People v. Bennett

— Appeal by the defendant from a judgment of the Supreme Court, Kings County (Egitto, J.), rendered November 2, 1989, convicting him of murder in the second degree, criminal possession of a weapon in the second degree (three counts), and criminal possession of a weapon in the third degree (three counts), upon a jury verdict, and imposing sentence.

Ordered that the case is remitted to the Supreme Court, Kings County, to hear and report on the prosecutor’s exercise of peremptory challenges, and the appeal is held in abeyance in the interim; the Supreme Court is to file its report with all convenient speed.

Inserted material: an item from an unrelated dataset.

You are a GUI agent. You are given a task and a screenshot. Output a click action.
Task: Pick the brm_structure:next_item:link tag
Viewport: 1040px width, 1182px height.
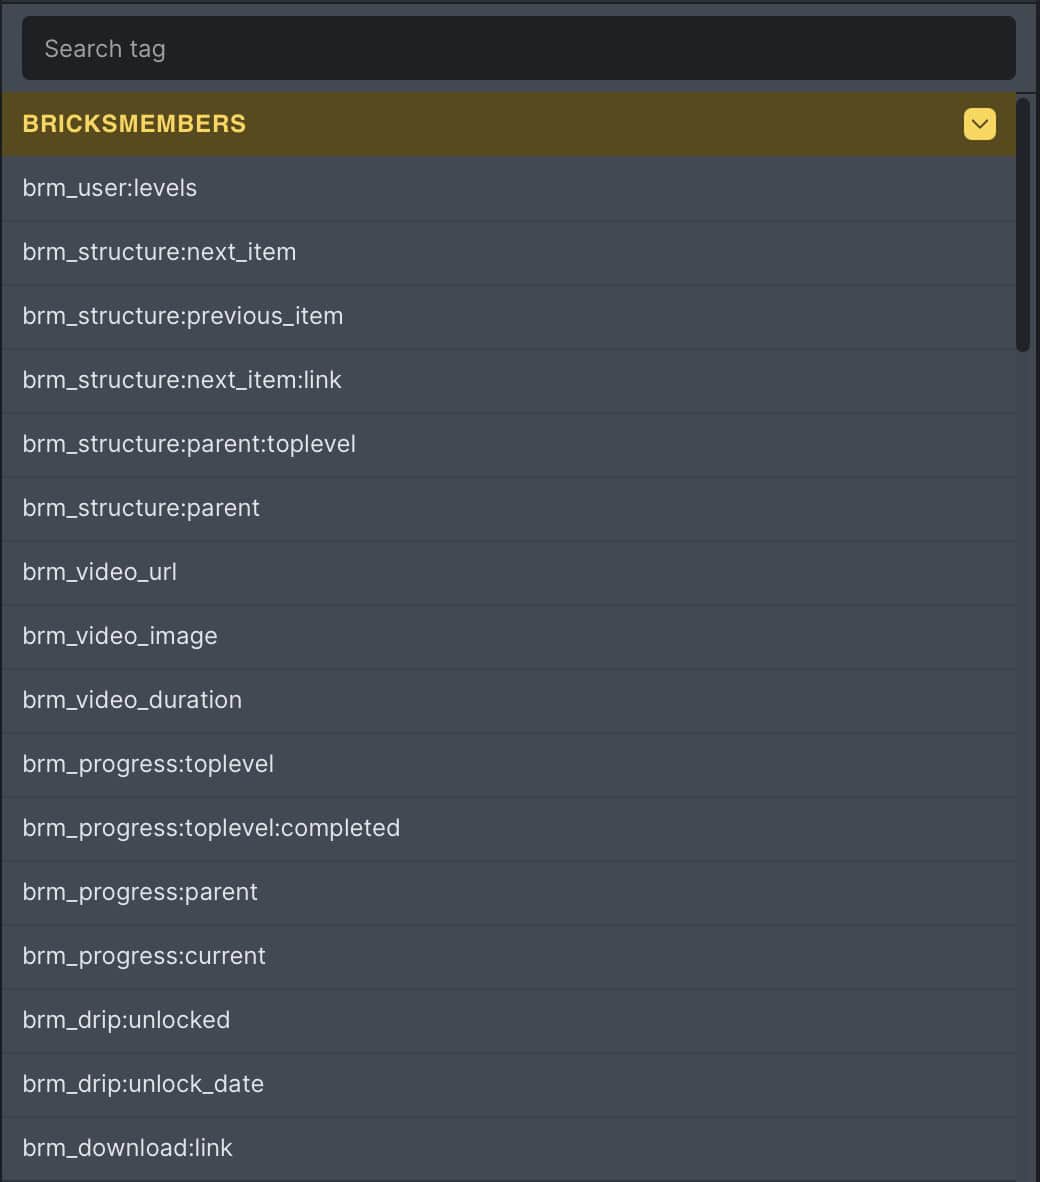coord(182,380)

The defendant has established a prima facie case of purposeful discrimination in the jury selection by the prosecutor, who exercised her peremptory challenges in the first three rounds of the voir dire to exclude 7 out of 11 blacks from the jury, or nearly 64% of the prospective black jurors. The prosecutor challenged only 36% of the nonblacks during those rounds (see, People v Bolling, 79 NY2d 317; People v Jenkins, 75 NY2d 550; People v Reed, 178 AD2d 666; People v Epps, 163 AD2d 325). The Supreme Court rejected the defendant’s claim and did not require the prosecutor to place on the record the reasons for the exclusion of the challenged jurors. The matter is, therefore, remitted for an evidentiary hearing, where the prosecutor is to give the reasons for her challenges (see, Batson v Kentucky, 476 US 79; People v Jenkins, supra; People v Reed, supra).

We do not reach any other issues. Mangano, P. J., Thompson, Rosenblatt and Copertino, JJ., concur.